* **EXERCISE GOAL**:
Rewrite the listing below, starting at the line that contains "You are a GUI" and ending at the line that contains "point(41,149)", with both lines and the requests included, and increase every coordinate in the answers by 71. Leave the pictures out.
[PROVIDED DATA start]
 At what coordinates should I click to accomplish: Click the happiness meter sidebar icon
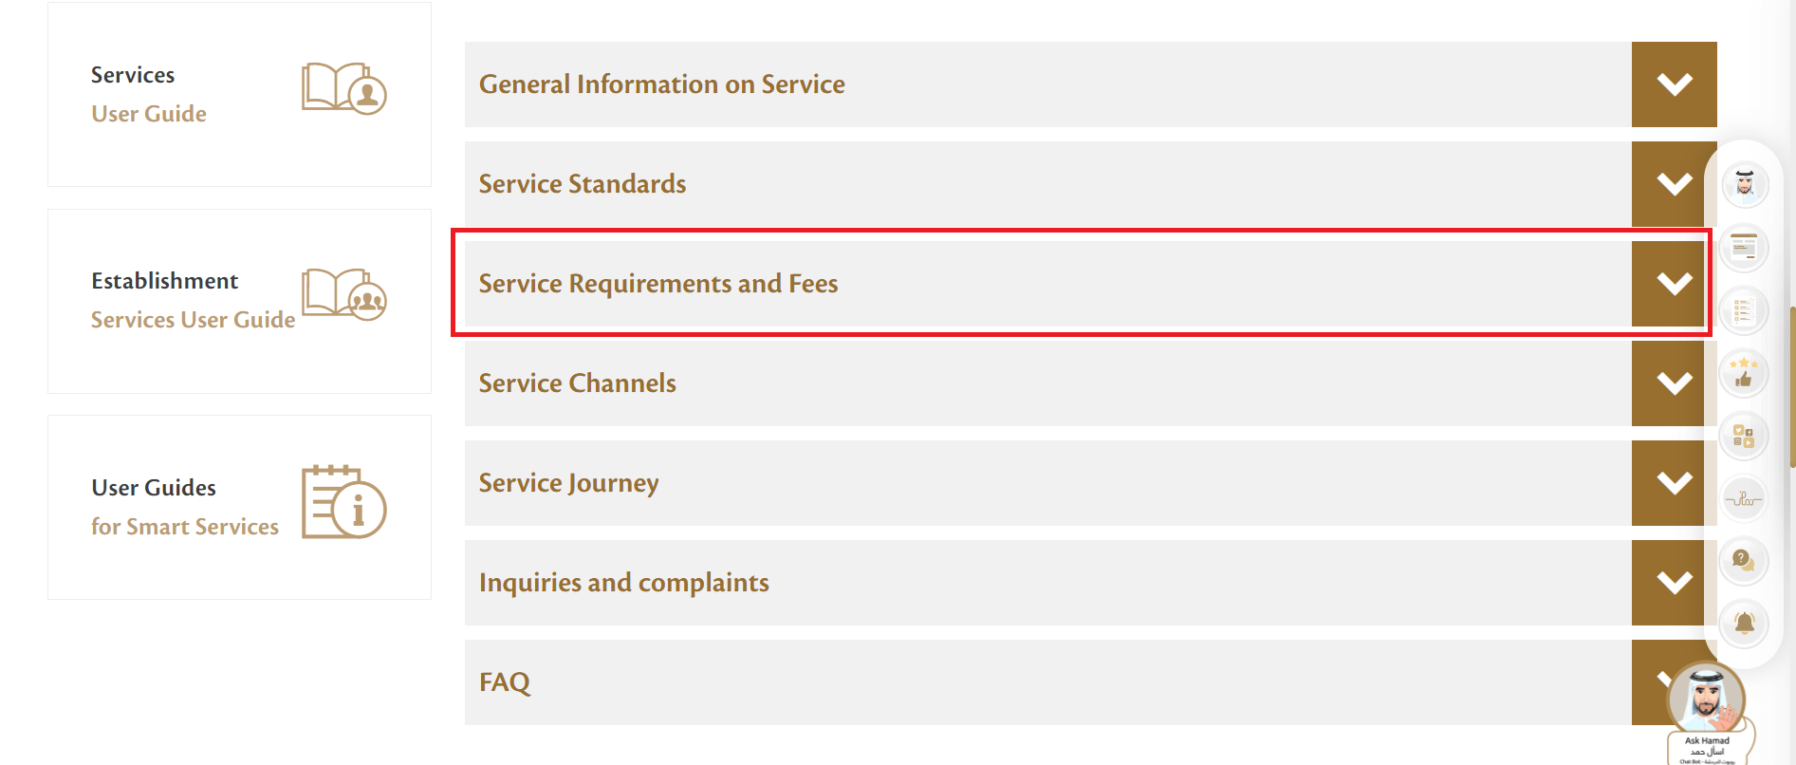(x=1744, y=496)
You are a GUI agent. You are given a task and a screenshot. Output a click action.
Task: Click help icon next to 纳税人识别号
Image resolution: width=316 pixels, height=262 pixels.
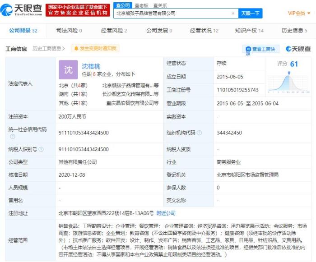point(41,149)
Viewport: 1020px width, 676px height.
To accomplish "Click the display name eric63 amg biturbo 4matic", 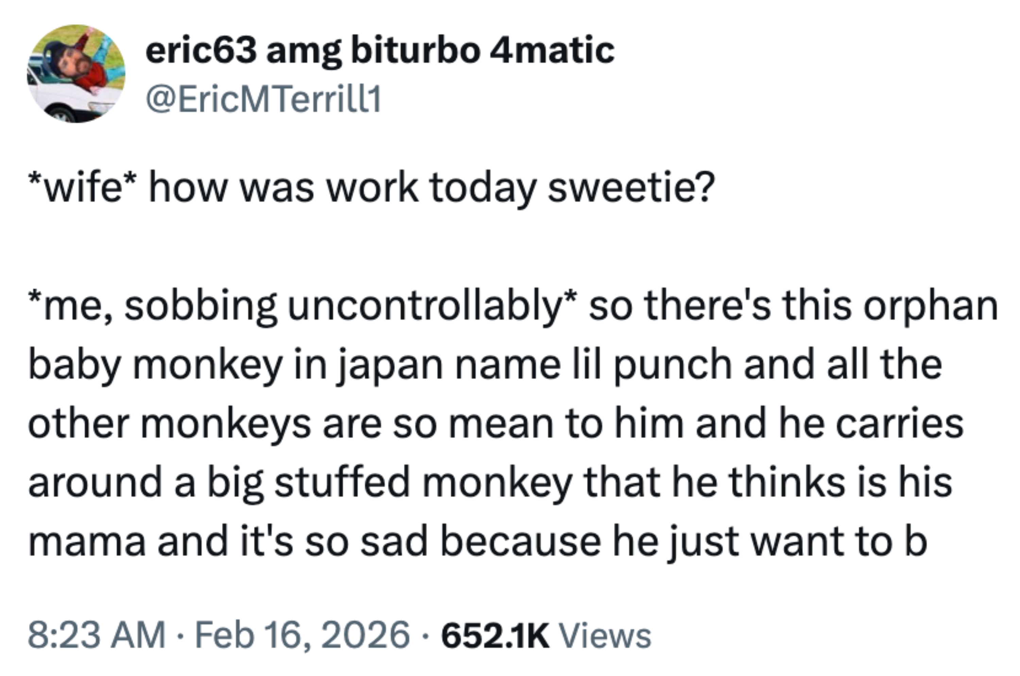I will click(380, 51).
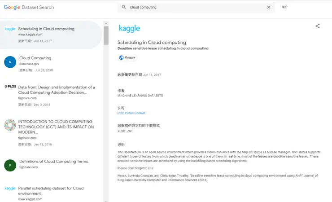Click the large kaggle logo in details
Viewport: 332px width, 202px height.
click(x=129, y=28)
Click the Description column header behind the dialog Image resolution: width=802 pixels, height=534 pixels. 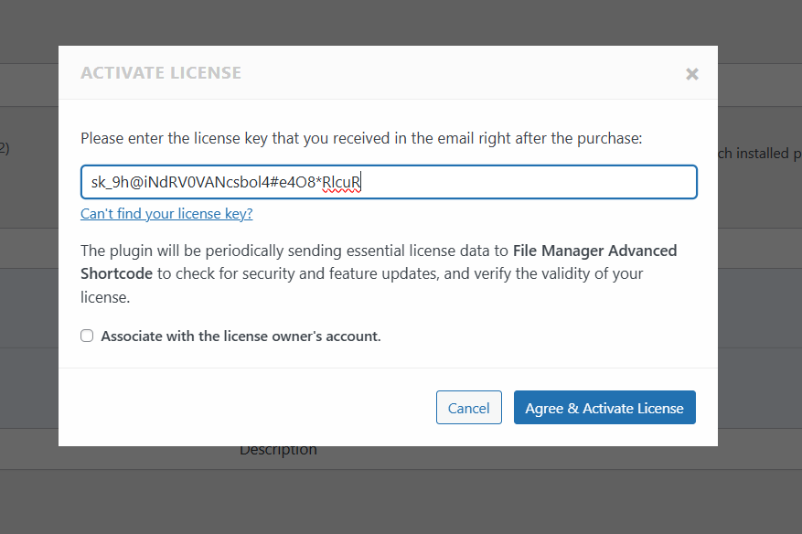[x=278, y=449]
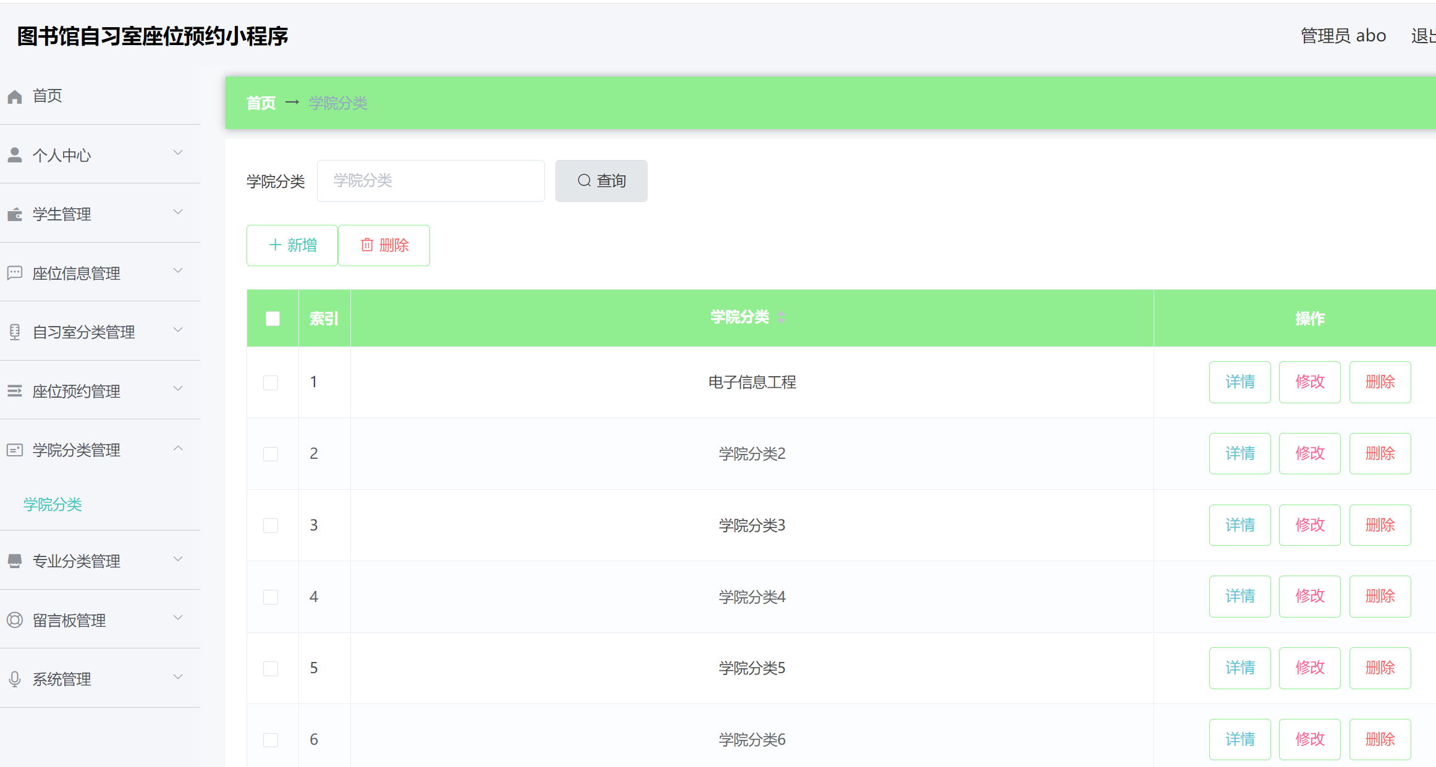Click the 自习室分类管理 sidebar icon

(15, 332)
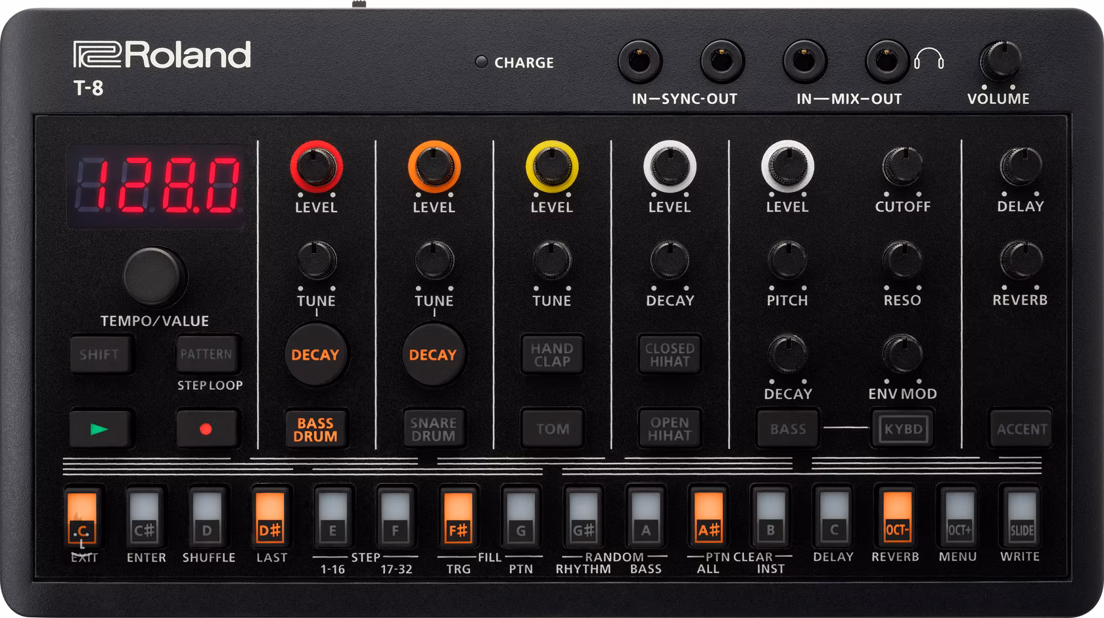Toggle the OCT- REVERB step pad

896,518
[PROVIDED DATA end]
* **TASK ANSWER**:
You are a GUI agent. You are given a task and a screenshot. Output a click action.
Task: Click help icon next to 纳税人识别号
Image resolution: width=316 pixels, height=262 pixels.
point(112,220)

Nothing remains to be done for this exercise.